Association between COL3A1 collagen gene exon 31 polymorphism and risk of floppy mitral valve/mitral valve prolapse

Abstract

Background: Collagen structure is a key element in mitral valves. Collagen defects were proposed as the primary events causing floppy mitral valves (FMV). The role of collagen genetic variant in floppy mitral valve/mitral valve prolapse (FMV/MVP) has not been well studied. The purpose of this study is to investigate the possible relationship between the collagen gene polymorphisms and risk of FMV/MVP among the Chinese population in Taiwan.

Methods: We studied 100 patients with FMV/MVP diagnosed by echocardiography and 243 age- and sex-matched normal control subjects. The polymorphisms of exon 31 and exon 52 of the collagen type III-alpha1 gene (COL3A1) were identified by polymerase chain reaction (PCR)-based restriction analysis.

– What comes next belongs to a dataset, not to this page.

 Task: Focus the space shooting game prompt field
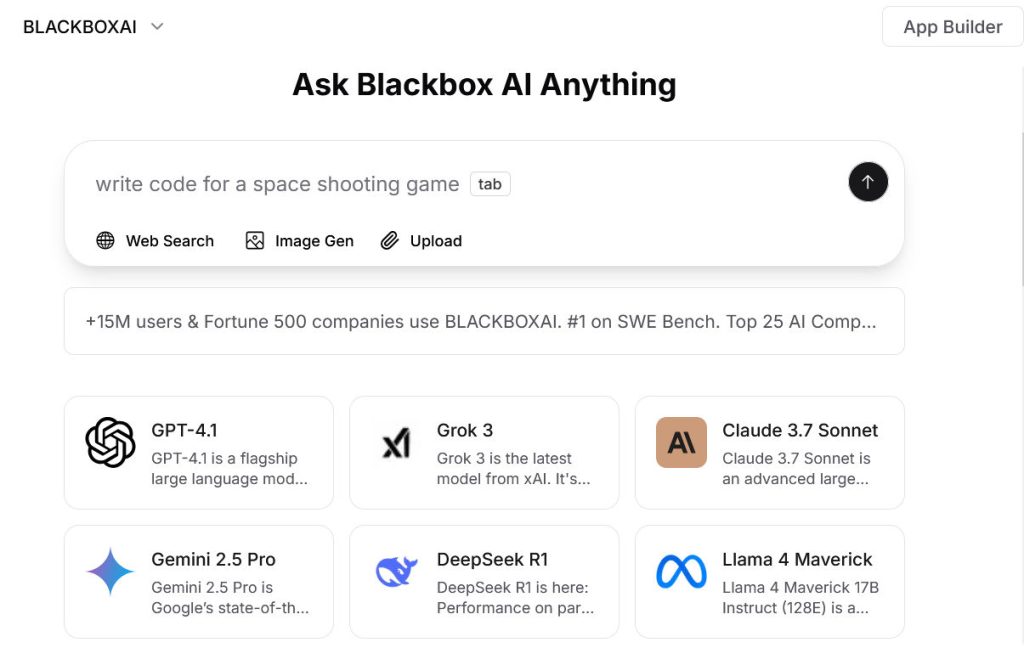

Results: There was a significant difference in either the genotype distribution (P<0.0001) or allelic frequencies (P<0.0001) between FMV/MVP cases and controls for COL3A1 exon 31 polymorphism. An odds ratio for risk of FMV/MVP associated with COL3A1 exon 31 GG genotype was 7.42 (95% confidence interval 4.40-12.52). An odds ratio for risk of FMV/MVP associated with COL3A1 exon 31 G allele was 2.28 (95% confidence interval 1.57-3.29). There was no significant difference in the distribution of COL3A1 exon 52 genotypes (P=0.31) and allelic frequencies (P=0.32) between FMV/MVP cases and controls. Further categorization of the FMV/MVP patients into mild and severe subgroups revealed no statistical difference from the controls for exon 31 or exon 52 polymorphism.

Conclusions: This study shows that patients with FMV/MVP have higher frequency of COL3A1 exon 31 GG genotype that supports a role of the COL3A1 exon 31 polymorphism in determining the risk of FMV/MVP among the Chinese population in Taiwan.